Die Taktik der Finanzlobby war von Anfang an klar: Graubereiche nutzen, Betrug im großen Stil begehen, das Thema verschleppen, spätes politisches Handeln provozieren und der Justiz entgehen.

Nur Bruchteil zurückgeholt

Bis Ende 2020 wurden von den erbeuteten 30 Milliarden gerade mal 135 Millionen Euro zurückgeholt, nicht einmal ein halbes Prozent des Gesamtschadens. Ein kleines Ermittlerteam von 55 Personen stand den Beschuldigten gegenüber. Umfassende Ermittlungen sind so unmöglich – oder dauern Jahrzehnte.

Auch das beklagte Anne Brorhilker, die jetzt für die Nichtregierungsorganisation "Finanzwende" spricht. Dort kann sie die Wahrheit besser aussprechen, aber die Politik und scheinbar auch die Öffentlichkeit schert es wenig. Die Zeit vergeht und nur wenige werden überführt.

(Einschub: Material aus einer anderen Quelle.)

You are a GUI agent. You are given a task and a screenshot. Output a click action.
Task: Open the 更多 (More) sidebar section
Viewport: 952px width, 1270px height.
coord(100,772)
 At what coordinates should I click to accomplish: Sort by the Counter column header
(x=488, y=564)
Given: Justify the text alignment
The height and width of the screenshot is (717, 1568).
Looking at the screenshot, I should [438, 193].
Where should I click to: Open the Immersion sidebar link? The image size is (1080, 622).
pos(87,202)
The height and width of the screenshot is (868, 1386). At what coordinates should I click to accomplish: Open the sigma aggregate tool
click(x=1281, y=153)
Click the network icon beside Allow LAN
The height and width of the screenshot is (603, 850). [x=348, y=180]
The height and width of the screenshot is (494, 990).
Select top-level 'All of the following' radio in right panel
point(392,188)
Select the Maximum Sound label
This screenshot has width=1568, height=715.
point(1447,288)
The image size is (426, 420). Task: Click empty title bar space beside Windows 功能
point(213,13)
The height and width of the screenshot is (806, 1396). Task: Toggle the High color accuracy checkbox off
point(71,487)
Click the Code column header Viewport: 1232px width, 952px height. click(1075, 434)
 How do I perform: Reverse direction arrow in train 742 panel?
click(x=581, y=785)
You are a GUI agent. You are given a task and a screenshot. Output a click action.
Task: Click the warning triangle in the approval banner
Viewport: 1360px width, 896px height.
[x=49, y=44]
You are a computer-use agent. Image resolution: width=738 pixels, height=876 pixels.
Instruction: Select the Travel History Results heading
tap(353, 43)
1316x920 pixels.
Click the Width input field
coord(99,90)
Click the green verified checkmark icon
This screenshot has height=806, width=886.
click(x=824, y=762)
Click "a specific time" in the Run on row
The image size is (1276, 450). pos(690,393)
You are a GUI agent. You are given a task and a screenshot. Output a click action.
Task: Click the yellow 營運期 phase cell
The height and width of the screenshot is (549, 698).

Die Großen lässt man laufen

Ich kenne aus meinen Erfahrungen im Bundestag die Macht der Finanzlobby und wie viel erfolgreiche Lobbyarbeit bei Cum-Ex betrieben wurde. Skandalös ist, welche Kontakte der Warburg Bankchef und Cum-Ex-Verbrecher Christian Olearius sowohl in die Politik – bis zum heutigen Kanzler – als auch zu den Medien – wie zur Chefetage der Zeit – nutzte und trotz seiner Überführung nicht verurteilt wird.

Oder dass Wolfgang Kubicki, stellvertretender Bundestagspräsident, sieben Jahre lang die Interessen von Hanno Berger, einem der wichtigsten Cum-Ex-Strippenzieher, vertreten durfte.

Was wird geahndet

Wir wissen viel zu wenig darüber, wer in der Politik direkt und indirekt davon profitiert, dass solche Gesetze zustande kommen und dass nicht mehr dafür getan wird, das Geld zurückzuholen und die Verbrecher zu bestrafen. Während obdachlose Schwarzfahrer schnell im Gefängnis landen können und kleine Delikte Karrieren beenden, kommen Finanzverbrecher ungeschoren davon.

Solche Gesetze und Gefallen gibt es nicht ohne Gegenleistung. Schlimm ist, dass auch alle nicht Begünstigten mitmachen oder diese Politik zumindest dulden. Warum gibt es dann überhaupt noch den Bundestag?

Transparenz nötig

Wir brauchen endlich andere Regeln und mehr Transparenz in der Politik. Es darf solch eine Bevorzugung oder Schonung für Verbrecher nicht geben. Politiker dürfen keinen Einfluss auf die Justiz ausüben. Landesminister sollten nicht darüber bestimmen können, ob eine Staatsanwältin eingeschränkt wird oder ihren Job machen kann.

Vor allem darf es nicht passieren, dass der ganze Bundestag bei solchen angeblichen Bürokratiegesetzen mitmacht oder schläft. Und wo ist das Korrektiv der Medien? Die Gewalten in unserer Demokratie funktionieren dort nicht mehr. Der alte Spruch: "Die kleinen fängt man, die großen lässt man laufen" darf in einem Rechtsstaat niemals Realität werden.